Maybe that’s why the band have never quite reached many people’s consciousness, flitting between so many styles without settling on one, never quite allowing themselves to be pigeonholed in the process. Whilst that may have its benefits, it’s likely to form less of a core following than other bands determined to nail down a specific style.
Band leader Dave Heumann has been pretty much at the helm for 15 years now, so it’s not like there has been an influx of personnel changes. Vocally, there’s a likeness in his tone that recalls Neil Young, like on folky opener How Deep It Goes. It’s all very pleasant before guitars emit a kind of prog rock, early Mike Oldfield vibe, but it’s a solid start. Closer High Water Song then goes on to sound like Young singing with a modern version of Bob Dylan’s old sidekicks The Band for a jaunty piano-led bouncy cut.
Buffeted By Wind, another light-folk number plus electric guitar, represents perhaps the most common presence on the album despite opening bars eerily recalling The Stone Roses’ This Is The One, chiming guitars quickly disappearing before Heumann gets a little Bryan Ferry on us. But it really does delve into all kinds of styles elsewhere.
Their past has often flirted with a strange medieval/mythical style – evident on A Prism In Reverse – and slow moving prog rock like Wishbone Ash, incorporating some wildly impressive electric guitar soloing – see Headwaters II for the evidence. A sludgy, bluesy guitar sound is another trait – stoner rock with a light touch – as the plodding, psychedelic No Sanctuary Blues will support.
But the title track is something else. Not so much head and shoulders above the rest, it’s like Mount Everest sitting alongside the South Downs. At 11 minutes, it had to be pretty special and it most certainly is. Utterly stunning, this has more in common with their label mates Wooden Shjips than anything else as distorted vocals, a heavier touch and fantastic guitar soloing set to a stoner rock, propulsive motorik beat drive the track into a druggy haze you could get lost in. Brilliant stuff.

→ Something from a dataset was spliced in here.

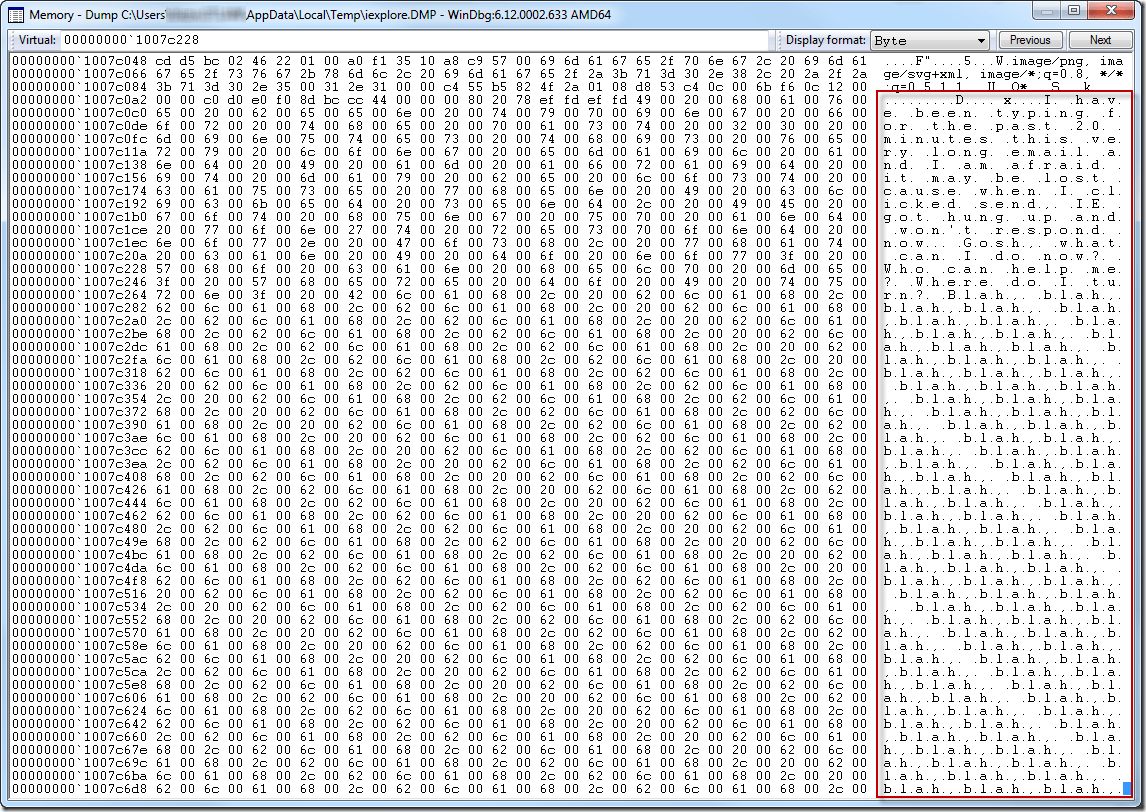Click the grip handle before Display format label
This screenshot has width=1146, height=812.
coord(778,40)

Where this leaves Arbouretum is another mystery, though. They churn out electric-folk-rock as if it’s second nature, but smacking you across the chops with something as spellbindingly superb as the title track takes them to another level – nay, planet – entirely. Oh for them to settle on this one style and keep us all snuggly safe in troublesome times forever – you wouldn’t need anything else. Yet while as a whole it’s disjointed, and the variation could hinder its success, Arbouretum have undoubtedly released another good album.